Gedanken zum biblischen Schöpfungsbericht

Eine textgetreue Auslegung des biblischen Schöpfungsberichtes (Gen 1-2) legt nahe, dass „Himmel und Erde“, d.h. die ganze sichtbare Wirklichkeit, in sechs gewöhnlichen Tagen erschaffen wurden.1 Der Zeitpunkt der Schöpfungswoche ist anhand der Bibel zwar nicht eindeutig festlegbar, dürfte aber nicht weiter als einige Tausend Jahre in der Vergangenheit liegen.2 Damit ist man zwangsläufig mit einem Kurzzeitszenario für die Entstehung des Universums konfrontiert. Wie sah aber das Universum am Ende des Sechstagewerks aus? Nach der Bibel war das ganze Universum zu diesem Zeitpunkt bereits in vollendetem Zustand, d.h. das Schöpfungswerk war am Ende der Schöpfungswoche abgeschlossen. So heißt es in Gen 2,1-2 (vgl. Heb 4,3): „So wurden vollendet Himmel und Erde mit ihrem ganzen Heer. Und so vollendete Gott am siebenten Tage seine Werke, die er machte, und ruhte am siebenten Tage von allen seinen Werken, die er gemacht hatte.“ Das Universum mit den Sternen („ihr ganzes Heer“) ist ausdrücklich eingeschlossen. Die Lebewesen wurden in fertiger Form geschaffen, der Garten in Eden war ein von Gott gepflanzter Garten, der von Anfang an blühte und gedieh, und auch die Sterne waren bereits sichtbar trotz ihrer weiten Entfernung. Es war eine „erwachsene Schöpfung“.

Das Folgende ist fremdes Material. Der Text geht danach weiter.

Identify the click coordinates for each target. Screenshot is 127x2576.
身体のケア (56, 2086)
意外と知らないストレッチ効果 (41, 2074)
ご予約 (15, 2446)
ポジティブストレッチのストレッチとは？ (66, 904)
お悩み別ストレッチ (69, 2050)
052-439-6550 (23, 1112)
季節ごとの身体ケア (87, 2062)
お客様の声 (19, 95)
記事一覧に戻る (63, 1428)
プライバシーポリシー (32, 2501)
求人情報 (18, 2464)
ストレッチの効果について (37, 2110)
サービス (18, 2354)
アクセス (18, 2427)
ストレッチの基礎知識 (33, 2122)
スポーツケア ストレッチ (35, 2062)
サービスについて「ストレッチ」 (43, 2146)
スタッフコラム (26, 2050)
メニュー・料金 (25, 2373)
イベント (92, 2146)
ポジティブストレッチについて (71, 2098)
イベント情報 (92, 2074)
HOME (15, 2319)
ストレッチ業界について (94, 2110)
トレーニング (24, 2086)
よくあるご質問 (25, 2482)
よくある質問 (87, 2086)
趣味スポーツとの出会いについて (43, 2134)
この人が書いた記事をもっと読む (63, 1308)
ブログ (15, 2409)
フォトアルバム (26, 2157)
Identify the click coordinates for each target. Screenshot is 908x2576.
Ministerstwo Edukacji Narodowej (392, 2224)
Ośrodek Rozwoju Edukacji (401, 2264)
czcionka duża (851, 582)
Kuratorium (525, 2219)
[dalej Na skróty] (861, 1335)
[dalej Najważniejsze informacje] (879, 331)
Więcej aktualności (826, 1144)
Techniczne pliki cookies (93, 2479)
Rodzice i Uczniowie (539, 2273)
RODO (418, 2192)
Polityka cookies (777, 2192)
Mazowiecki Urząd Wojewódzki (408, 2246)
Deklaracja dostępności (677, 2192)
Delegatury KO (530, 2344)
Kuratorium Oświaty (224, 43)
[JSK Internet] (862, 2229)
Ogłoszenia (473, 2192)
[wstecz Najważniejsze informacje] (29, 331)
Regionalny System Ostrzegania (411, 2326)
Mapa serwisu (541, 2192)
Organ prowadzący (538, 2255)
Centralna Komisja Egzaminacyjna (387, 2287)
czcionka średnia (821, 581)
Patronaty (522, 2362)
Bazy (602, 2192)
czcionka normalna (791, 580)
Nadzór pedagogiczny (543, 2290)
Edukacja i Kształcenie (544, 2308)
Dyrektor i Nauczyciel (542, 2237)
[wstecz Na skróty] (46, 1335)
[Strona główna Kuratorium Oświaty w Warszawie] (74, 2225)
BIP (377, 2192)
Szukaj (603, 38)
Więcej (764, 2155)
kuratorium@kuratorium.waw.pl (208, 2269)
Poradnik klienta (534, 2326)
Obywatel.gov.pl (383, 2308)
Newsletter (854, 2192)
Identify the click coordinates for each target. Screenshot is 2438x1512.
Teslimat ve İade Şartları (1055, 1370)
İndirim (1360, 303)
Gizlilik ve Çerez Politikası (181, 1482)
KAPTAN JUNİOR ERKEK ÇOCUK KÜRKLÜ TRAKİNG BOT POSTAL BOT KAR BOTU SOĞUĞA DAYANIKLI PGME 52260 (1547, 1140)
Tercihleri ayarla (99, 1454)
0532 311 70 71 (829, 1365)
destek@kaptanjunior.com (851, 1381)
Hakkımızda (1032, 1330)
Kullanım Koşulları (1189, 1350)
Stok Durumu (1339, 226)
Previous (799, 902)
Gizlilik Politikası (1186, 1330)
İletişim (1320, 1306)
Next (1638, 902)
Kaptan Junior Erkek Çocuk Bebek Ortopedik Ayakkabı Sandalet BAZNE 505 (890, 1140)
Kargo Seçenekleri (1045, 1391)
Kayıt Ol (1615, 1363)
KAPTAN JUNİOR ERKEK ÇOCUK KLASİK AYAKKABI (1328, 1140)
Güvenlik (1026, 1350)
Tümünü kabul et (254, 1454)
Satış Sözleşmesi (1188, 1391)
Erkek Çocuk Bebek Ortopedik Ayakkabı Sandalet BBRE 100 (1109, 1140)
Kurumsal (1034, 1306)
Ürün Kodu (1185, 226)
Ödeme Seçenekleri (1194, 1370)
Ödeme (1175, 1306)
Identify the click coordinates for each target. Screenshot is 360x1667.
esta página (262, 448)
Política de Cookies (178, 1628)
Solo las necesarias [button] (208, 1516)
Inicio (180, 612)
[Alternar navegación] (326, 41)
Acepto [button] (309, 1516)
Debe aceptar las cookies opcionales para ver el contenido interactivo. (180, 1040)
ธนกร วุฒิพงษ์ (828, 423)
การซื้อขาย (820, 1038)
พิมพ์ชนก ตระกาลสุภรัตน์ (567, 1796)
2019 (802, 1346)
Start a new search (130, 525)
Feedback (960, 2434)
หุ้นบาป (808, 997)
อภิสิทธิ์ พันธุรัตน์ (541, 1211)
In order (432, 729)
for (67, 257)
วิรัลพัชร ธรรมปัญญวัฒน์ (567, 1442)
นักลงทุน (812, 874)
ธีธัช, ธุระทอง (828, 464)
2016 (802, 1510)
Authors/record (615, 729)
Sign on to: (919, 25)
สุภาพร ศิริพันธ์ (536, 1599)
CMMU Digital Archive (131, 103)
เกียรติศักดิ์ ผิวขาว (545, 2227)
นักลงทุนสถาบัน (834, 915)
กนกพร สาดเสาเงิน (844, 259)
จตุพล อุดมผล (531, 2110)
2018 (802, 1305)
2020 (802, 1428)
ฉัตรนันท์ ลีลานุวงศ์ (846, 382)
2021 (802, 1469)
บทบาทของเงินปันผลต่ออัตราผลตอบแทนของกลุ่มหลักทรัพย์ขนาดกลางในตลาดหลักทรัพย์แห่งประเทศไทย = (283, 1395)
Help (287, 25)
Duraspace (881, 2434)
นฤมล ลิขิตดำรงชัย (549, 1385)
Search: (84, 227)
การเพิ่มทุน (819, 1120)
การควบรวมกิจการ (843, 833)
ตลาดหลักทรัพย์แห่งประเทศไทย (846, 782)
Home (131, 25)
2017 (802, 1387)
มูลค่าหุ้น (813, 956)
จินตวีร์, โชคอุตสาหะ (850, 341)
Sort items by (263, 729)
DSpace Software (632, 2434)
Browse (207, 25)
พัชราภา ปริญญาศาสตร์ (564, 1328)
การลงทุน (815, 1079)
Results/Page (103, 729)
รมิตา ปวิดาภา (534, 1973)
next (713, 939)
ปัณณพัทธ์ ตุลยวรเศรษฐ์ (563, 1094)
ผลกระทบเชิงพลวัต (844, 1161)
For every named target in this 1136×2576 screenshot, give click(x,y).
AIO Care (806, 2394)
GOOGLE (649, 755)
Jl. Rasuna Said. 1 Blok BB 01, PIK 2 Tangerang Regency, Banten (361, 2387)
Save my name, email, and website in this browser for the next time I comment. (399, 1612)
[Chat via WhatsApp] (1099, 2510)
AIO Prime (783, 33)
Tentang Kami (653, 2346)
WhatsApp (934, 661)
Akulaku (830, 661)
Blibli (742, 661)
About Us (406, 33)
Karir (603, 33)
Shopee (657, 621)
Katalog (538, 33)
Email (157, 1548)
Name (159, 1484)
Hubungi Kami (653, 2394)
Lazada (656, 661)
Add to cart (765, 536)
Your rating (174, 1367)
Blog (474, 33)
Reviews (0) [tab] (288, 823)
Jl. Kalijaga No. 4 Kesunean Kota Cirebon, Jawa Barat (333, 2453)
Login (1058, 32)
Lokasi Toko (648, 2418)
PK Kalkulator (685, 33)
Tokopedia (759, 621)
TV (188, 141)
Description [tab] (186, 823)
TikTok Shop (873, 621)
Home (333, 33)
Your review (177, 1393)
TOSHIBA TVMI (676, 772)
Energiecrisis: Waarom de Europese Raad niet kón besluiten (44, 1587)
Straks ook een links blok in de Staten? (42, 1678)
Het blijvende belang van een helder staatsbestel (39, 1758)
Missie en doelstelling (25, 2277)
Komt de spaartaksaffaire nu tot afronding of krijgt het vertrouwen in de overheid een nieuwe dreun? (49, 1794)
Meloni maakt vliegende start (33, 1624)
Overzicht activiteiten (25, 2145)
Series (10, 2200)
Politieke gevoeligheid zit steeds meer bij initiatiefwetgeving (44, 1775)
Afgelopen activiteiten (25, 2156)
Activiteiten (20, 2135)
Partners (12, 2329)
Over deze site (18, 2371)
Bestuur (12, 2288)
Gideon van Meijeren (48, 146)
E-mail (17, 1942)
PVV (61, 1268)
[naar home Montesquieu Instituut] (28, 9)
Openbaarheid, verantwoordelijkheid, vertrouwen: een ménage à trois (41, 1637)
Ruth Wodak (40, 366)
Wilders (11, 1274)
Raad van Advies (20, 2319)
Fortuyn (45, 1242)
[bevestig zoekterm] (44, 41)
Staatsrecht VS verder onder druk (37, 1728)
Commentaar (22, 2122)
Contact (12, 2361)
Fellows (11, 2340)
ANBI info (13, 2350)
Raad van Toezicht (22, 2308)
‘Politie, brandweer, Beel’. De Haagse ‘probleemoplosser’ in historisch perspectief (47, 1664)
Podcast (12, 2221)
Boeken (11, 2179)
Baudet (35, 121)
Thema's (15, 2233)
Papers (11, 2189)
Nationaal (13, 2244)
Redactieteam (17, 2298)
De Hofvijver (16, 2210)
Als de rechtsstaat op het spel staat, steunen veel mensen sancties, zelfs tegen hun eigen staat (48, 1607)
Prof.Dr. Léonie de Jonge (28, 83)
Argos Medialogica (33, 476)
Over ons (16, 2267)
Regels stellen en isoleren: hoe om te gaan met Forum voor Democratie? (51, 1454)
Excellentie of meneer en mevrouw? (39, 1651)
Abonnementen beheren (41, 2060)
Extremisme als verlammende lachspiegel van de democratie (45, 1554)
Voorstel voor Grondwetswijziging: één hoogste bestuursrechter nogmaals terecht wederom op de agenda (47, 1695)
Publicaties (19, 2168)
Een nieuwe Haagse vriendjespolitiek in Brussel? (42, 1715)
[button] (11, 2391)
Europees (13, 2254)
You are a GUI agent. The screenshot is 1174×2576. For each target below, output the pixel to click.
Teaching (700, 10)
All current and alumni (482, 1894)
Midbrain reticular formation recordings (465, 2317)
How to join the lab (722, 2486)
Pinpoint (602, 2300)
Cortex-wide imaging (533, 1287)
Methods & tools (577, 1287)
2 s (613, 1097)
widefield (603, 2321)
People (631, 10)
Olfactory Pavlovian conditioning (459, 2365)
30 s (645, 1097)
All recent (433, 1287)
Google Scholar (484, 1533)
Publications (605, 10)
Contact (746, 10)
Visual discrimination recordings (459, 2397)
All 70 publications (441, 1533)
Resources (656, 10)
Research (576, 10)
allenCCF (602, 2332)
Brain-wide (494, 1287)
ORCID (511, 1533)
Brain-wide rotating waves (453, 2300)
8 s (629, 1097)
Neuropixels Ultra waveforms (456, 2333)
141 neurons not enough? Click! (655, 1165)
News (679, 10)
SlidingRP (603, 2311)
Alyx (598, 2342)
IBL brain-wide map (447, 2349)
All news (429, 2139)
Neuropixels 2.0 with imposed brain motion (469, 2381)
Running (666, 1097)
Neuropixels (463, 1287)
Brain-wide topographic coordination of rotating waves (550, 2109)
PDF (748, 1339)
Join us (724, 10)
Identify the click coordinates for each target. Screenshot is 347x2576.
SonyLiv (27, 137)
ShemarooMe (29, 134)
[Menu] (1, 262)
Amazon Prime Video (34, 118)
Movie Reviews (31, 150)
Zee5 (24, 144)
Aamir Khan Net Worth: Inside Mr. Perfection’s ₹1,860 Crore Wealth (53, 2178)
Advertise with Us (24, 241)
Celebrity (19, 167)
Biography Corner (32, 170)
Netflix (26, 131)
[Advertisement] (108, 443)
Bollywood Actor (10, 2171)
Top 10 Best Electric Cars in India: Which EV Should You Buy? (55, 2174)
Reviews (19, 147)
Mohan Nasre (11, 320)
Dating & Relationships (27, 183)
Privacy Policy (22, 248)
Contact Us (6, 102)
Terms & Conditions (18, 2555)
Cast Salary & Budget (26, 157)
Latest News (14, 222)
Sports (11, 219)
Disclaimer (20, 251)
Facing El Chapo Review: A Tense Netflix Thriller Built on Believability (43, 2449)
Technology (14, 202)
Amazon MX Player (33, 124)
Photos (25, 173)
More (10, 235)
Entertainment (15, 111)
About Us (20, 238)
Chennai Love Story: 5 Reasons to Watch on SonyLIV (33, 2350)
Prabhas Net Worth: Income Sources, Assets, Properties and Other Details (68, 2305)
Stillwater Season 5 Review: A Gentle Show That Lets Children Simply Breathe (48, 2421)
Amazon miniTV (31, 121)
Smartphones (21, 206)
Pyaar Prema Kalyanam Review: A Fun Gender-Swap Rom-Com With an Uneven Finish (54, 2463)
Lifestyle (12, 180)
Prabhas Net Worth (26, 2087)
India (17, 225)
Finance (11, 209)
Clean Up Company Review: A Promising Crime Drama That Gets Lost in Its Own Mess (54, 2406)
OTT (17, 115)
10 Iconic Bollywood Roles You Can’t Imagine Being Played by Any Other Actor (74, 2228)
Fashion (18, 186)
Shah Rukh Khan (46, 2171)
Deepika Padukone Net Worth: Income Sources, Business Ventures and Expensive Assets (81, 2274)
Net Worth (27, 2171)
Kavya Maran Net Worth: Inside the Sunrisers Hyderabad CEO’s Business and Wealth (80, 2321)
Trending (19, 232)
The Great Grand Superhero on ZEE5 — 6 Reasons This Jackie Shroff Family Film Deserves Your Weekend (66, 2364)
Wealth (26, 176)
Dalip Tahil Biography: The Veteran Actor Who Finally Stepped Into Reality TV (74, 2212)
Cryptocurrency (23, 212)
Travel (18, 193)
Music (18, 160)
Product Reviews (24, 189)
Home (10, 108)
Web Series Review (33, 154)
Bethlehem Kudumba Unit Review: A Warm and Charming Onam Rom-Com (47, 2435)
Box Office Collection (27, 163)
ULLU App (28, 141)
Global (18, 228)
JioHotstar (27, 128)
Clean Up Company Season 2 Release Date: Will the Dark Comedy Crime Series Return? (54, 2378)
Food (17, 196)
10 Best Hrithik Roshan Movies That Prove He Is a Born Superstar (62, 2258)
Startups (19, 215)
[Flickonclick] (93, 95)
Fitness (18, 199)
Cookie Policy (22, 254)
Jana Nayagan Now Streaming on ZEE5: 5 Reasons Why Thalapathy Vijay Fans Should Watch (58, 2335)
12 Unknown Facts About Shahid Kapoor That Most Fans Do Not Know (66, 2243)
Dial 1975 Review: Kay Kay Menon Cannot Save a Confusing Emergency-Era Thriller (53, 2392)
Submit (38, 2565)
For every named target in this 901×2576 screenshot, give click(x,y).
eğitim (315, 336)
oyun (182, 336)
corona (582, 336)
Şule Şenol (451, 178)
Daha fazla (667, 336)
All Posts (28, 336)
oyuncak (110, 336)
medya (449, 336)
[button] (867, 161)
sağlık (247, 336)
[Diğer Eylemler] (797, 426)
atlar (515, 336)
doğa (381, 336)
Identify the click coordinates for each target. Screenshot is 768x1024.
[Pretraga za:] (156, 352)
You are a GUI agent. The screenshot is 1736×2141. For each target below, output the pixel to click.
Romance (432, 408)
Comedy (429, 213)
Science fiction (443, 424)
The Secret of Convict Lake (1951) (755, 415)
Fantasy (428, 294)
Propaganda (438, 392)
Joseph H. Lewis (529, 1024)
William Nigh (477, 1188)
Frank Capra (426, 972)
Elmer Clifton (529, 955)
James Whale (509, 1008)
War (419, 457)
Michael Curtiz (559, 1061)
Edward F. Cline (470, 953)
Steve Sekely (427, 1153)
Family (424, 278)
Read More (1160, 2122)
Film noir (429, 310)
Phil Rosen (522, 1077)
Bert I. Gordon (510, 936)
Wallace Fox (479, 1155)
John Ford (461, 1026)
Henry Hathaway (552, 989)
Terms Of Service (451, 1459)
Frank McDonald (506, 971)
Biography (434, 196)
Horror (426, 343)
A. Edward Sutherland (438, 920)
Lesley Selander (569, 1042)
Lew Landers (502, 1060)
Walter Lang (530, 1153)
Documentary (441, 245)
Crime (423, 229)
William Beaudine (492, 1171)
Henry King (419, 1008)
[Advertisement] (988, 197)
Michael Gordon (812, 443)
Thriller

Wie aber hat Gott das Universum so schnell geschaffen? Diese Frage beantwortet uns die Bibel nicht im Detail. Über die Vorgänge innerhalb der Schöpfungswoche haben wir nur wenige Informationen wie etwa die Reihenfolge der Schöpfungswerke. In diesem Sinne sind für uns die Schöpfungstage eine Art „Black Box“. Allerdings wird angedeutet, dass Gott sich für die Erschaffung einzelner Geschöpfe offenbar eines gewissen „Rohmaterials“ bediente. Adam wurde aus „Erde vom Acker“ (Gen 2,7) und die Eva aus einer „Rippe“ Adams (Gen 2,22) gemacht. Leider geben diese Angaben nur bescheidene Hinweise, wie man sich das Schöpfungshandeln konkret vorstellen muss. Es ist aber gut denkbar, dass während der Schöpfungswoche Vorgänge abgelaufen sind, die Zeit beansprucht haben, obwohl Gott in seiner Allmacht das Universum auch in einem einzigen Augenblick hätte erschaffen können. Der Bibeltext bezeugt jedenfalls, daß Gott nicht alles „auf einen Streich“, sondern schrittweise erschaffen hat. Diese Vorgänge könnten aus rein übernatürlichen3 oder abwechslungsweise aus natürlichen und übernatürlichen Prozessen bestanden haben, so dass wir das Geschehen im Nachhinein kaum mehr nachvollziehen können.4 Wie weit man letztlich naturwissenschaftlich in die Schöpfungswoche eindringen kann, ist darum sehr schwer zu beurteilen.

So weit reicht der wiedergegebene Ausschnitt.